Estimating C, N and P input fluxes
NPP were extracted from MOD17A3H product at a spatial resolution of 500 m by 500 m from 2005 to 2014 using the latitude and longitude of each site (S. Running 2015). To account for likely biases in the remote-sensing derived NPP for our forest sites, we selected the grid-cell at which the site was located and its eight surrounding grid-cells, and calculated mean NPP of each of those nine grid-cells from 2005 to 2014. We took the minimum, maximum range and average of the nine mean NPPs across 9 grid-cells as the prior range and initial value of NPP in an optimization framework to estimate the site-specific NPP. The optimization framework was based on the parsimonious framework developed by Wang et al. (2018b) that integrated above-mentioned observation-driven datasets, tracked C (N and P) allocations and transfers among different ecosystem compartments from a system viewpoint based on mass-balance. Through this framework, we optimized seven more parameters in addition to NPP (see Table S1), with detailed information in Supplementary Methods.

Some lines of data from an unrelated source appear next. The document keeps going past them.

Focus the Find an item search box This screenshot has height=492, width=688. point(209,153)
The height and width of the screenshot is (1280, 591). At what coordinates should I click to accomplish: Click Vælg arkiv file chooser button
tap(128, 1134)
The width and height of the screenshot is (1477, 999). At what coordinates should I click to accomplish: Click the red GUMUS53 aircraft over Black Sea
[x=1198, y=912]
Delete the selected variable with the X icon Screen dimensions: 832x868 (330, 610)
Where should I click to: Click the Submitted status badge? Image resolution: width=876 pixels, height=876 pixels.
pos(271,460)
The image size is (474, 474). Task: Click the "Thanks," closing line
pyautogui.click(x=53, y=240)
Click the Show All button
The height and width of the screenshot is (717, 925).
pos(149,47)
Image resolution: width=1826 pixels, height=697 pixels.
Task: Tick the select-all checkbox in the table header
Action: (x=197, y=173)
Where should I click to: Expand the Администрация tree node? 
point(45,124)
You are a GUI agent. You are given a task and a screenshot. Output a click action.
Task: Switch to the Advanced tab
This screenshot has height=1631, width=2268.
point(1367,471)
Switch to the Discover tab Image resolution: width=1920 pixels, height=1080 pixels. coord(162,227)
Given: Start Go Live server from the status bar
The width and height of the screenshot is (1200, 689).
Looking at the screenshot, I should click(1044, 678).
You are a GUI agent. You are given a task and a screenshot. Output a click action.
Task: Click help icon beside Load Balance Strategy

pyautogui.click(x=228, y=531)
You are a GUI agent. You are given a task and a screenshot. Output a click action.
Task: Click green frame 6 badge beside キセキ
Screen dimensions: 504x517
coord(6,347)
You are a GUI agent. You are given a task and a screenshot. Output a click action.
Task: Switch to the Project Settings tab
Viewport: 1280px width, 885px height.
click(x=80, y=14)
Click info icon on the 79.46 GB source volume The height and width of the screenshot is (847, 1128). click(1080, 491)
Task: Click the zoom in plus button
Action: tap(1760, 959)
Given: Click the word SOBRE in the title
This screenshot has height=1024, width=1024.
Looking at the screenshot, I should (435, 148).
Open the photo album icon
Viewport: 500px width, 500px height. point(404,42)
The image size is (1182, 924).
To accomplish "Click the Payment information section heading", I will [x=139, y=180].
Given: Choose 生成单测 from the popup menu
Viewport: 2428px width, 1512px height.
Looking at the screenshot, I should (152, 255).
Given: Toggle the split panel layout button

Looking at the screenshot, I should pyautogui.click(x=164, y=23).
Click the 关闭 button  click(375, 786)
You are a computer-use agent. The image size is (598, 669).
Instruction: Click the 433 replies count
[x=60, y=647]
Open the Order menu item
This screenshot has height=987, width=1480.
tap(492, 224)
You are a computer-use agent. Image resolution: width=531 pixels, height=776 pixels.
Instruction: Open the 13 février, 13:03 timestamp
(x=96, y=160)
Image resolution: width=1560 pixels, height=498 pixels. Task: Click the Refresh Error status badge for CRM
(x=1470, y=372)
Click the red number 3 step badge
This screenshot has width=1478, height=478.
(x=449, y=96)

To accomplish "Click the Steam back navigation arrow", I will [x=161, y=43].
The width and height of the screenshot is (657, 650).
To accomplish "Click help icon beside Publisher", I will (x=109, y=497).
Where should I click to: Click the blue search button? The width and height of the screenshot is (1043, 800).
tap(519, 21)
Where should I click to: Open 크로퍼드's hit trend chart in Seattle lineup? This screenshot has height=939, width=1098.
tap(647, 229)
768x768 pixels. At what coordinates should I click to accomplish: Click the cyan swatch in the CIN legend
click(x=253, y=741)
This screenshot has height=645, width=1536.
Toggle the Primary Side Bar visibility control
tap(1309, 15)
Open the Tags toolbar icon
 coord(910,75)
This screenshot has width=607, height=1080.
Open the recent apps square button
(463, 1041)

Direct measurements of N inputs (deposition and biological N fixation (BNF)) and P inputs (deposition and weathering) across these 127 sites were not available. To reasonably estimate these quantities, we extracted values from available resources that calculate these values through combining theoretical understandings (models) with observations. We obtained N and P depositions from Wang et al. (2017) that merged atmospheric transports and field measurements. BNF was derived from Peng et al. (2020) using simulations by the Australian Community Atmosphere‐Biosphere‐Land Exchange model (CABLE). Weathering P release was estimated through its relationships with runoff, lithology, temperature, and soil properties from Hartmann et al. (2014). Without site-level measurements, we considered those estimates as reasonable first order approximations for our study across space.